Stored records
##############################
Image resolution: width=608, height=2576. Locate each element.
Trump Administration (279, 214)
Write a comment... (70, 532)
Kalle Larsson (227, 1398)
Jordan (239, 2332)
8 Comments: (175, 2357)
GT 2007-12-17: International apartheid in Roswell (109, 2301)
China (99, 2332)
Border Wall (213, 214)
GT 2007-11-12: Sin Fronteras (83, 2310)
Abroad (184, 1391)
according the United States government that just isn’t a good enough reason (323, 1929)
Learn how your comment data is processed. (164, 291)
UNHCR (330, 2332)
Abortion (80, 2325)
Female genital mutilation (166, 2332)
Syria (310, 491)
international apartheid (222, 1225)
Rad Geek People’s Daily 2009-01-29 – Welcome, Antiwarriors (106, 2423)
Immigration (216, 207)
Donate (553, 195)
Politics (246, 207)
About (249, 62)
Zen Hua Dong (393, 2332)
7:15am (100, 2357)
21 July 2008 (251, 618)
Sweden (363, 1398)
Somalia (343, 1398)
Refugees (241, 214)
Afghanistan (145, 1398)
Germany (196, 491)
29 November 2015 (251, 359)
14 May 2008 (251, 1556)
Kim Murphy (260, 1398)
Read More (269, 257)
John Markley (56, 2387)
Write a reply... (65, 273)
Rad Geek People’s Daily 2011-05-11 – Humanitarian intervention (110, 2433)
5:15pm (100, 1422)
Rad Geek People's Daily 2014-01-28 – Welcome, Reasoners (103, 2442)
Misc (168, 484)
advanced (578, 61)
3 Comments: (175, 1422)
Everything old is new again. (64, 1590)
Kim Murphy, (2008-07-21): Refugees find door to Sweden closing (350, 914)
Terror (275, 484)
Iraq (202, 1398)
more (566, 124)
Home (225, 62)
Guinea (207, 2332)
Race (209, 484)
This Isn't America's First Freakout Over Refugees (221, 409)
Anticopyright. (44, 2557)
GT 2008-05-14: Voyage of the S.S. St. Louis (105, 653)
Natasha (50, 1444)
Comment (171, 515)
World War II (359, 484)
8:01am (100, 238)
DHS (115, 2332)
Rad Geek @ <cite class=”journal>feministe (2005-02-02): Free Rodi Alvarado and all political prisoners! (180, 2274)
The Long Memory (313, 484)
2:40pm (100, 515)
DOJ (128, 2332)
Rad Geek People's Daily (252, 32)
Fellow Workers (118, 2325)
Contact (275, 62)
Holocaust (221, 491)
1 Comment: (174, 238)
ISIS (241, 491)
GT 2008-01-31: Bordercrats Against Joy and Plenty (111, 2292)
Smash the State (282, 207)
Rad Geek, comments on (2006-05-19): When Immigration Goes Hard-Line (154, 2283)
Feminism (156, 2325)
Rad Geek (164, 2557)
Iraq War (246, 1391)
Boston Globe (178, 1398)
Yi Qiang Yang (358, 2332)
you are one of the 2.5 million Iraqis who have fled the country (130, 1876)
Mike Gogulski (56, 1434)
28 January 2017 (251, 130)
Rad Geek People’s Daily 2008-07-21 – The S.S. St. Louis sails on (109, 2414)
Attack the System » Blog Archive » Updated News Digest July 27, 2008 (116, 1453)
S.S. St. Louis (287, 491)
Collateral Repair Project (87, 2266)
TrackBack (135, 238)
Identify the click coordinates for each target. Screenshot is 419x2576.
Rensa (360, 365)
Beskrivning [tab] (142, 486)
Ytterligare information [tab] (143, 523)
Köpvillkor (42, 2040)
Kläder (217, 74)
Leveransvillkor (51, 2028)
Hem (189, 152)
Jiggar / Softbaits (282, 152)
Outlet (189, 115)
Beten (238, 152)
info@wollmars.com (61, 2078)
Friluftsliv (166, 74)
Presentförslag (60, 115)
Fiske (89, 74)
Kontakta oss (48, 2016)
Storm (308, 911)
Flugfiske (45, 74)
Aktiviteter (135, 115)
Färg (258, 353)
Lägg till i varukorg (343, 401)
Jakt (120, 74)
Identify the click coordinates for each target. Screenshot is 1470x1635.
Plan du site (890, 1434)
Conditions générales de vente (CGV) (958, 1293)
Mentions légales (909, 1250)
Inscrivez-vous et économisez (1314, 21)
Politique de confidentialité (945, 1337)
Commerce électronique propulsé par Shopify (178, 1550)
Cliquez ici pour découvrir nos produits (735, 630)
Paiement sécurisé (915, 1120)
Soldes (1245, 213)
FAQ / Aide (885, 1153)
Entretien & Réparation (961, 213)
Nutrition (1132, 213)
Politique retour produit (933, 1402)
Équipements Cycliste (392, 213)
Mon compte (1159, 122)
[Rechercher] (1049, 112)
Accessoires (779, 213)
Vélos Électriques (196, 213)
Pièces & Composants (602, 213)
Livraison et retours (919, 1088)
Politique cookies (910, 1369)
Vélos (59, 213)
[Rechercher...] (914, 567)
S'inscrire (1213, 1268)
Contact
##############################
• DESCRIPTION OF THE TASK: Give back the records word for word. Start at the first line, end at the line containing "Syria (310, 491)", and include both.

• EXERCISE RESULT:
Image resolution: width=608, height=2576. Locate each element.
Trump Administration (279, 214)
Write a comment... (70, 532)
Kalle Larsson (227, 1398)
Jordan (239, 2332)
8 Comments: (175, 2357)
GT 2007-12-17: International apartheid in Roswell (109, 2301)
China (99, 2332)
Border Wall (213, 214)
GT 2007-11-12: Sin Fronteras (83, 2310)
Abroad (184, 1391)
according the United States government that just isn’t a good enough reason (323, 1929)
Learn how your comment data is processed. (164, 291)
UNHCR (330, 2332)
Abortion (80, 2325)
Female genital mutilation (166, 2332)
Syria (310, 491)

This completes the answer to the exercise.